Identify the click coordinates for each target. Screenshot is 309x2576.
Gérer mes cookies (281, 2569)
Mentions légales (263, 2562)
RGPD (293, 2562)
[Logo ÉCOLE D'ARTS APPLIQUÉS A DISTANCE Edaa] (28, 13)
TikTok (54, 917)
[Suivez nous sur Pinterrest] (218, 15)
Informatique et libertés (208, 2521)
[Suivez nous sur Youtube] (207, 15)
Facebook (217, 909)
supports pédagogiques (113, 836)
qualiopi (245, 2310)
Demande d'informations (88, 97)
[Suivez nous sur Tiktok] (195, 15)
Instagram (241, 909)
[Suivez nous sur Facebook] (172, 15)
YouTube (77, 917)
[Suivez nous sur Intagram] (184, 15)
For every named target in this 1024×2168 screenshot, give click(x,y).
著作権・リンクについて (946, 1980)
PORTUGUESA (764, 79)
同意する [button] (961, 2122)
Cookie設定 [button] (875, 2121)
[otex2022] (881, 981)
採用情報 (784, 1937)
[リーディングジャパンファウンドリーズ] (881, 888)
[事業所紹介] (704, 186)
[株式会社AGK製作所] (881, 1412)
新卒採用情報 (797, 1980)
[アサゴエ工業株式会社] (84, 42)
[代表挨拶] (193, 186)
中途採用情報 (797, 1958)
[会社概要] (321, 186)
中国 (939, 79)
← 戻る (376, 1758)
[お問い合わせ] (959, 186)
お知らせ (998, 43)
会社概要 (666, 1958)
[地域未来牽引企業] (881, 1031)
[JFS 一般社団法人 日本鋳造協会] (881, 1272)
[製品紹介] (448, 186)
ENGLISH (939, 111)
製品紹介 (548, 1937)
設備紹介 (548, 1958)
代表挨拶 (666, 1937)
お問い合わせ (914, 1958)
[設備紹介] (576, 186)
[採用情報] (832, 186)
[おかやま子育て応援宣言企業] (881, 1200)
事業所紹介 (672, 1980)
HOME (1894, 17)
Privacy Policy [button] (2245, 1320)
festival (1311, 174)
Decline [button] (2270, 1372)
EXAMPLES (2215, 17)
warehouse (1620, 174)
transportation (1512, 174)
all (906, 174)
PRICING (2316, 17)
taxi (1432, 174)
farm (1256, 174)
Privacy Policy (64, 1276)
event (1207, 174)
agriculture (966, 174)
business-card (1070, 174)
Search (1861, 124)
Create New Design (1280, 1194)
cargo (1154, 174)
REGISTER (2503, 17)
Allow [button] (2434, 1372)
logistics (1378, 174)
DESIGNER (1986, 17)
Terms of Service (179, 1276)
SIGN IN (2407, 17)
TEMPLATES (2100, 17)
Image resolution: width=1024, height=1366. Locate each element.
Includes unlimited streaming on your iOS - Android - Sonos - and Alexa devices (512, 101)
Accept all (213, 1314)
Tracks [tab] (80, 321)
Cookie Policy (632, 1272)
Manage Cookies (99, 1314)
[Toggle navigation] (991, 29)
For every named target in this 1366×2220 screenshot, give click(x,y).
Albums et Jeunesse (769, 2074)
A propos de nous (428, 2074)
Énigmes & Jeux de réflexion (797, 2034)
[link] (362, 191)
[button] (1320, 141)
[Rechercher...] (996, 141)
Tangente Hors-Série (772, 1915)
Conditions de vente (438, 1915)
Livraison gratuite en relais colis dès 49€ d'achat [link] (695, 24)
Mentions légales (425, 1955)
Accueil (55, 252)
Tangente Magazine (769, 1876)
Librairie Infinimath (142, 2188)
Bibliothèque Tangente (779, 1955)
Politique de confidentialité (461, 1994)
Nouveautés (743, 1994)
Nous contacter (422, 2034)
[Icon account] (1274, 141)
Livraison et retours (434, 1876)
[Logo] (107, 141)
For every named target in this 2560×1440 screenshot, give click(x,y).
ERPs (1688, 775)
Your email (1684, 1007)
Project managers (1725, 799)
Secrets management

WHAT TO DO
Exactly as written, reproduce the lines of the data above from the first line through the line where "Privacy Policy (64, 1276)" appears.

EXERCISE ANSWER
Identify the click coordinates for each target. Screenshot is 309x2576.
Gérer mes cookies (281, 2569)
Mentions légales (263, 2562)
RGPD (293, 2562)
[Logo ÉCOLE D'ARTS APPLIQUÉS A DISTANCE Edaa] (28, 13)
TikTok (54, 917)
[Suivez nous sur Pinterrest] (218, 15)
Informatique et libertés (208, 2521)
[Suivez nous sur Youtube] (207, 15)
Facebook (217, 909)
supports pédagogiques (113, 836)
qualiopi (245, 2310)
Demande d'informations (88, 97)
[Suivez nous sur Tiktok] (195, 15)
Instagram (241, 909)
[Suivez nous sur Facebook] (172, 15)
YouTube (77, 917)
[Suivez nous sur Intagram] (184, 15)
For every named target in this 1024×2168 screenshot, give click(x,y).
著作権・リンクについて (946, 1980)
PORTUGUESA (764, 79)
同意する [button] (961, 2122)
Cookie設定 [button] (875, 2121)
[otex2022] (881, 981)
採用情報 (784, 1937)
[リーディングジャパンファウンドリーズ] (881, 888)
[事業所紹介] (704, 186)
[株式会社AGK製作所] (881, 1412)
新卒採用情報 (797, 1980)
[アサゴエ工業株式会社] (84, 42)
[代表挨拶] (193, 186)
中途採用情報 (797, 1958)
[会社概要] (321, 186)
中国 (939, 79)
← 戻る (376, 1758)
[お問い合わせ] (959, 186)
お知らせ (998, 43)
会社概要 (666, 1958)
[地域未来牽引企業] (881, 1031)
[JFS 一般社団法人 日本鋳造協会] (881, 1272)
[製品紹介] (448, 186)
ENGLISH (939, 111)
製品紹介 (548, 1937)
設備紹介 (548, 1958)
代表挨拶 (666, 1937)
お問い合わせ (914, 1958)
[設備紹介] (576, 186)
[採用情報] (832, 186)
[おかやま子育て応援宣言企業] (881, 1200)
事業所紹介 (672, 1980)
HOME (1894, 17)
Privacy Policy [button] (2245, 1320)
festival (1311, 174)
Decline [button] (2270, 1372)
EXAMPLES (2215, 17)
warehouse (1620, 174)
transportation (1512, 174)
all (906, 174)
PRICING (2316, 17)
taxi (1432, 174)
farm (1256, 174)
Privacy Policy (64, 1276)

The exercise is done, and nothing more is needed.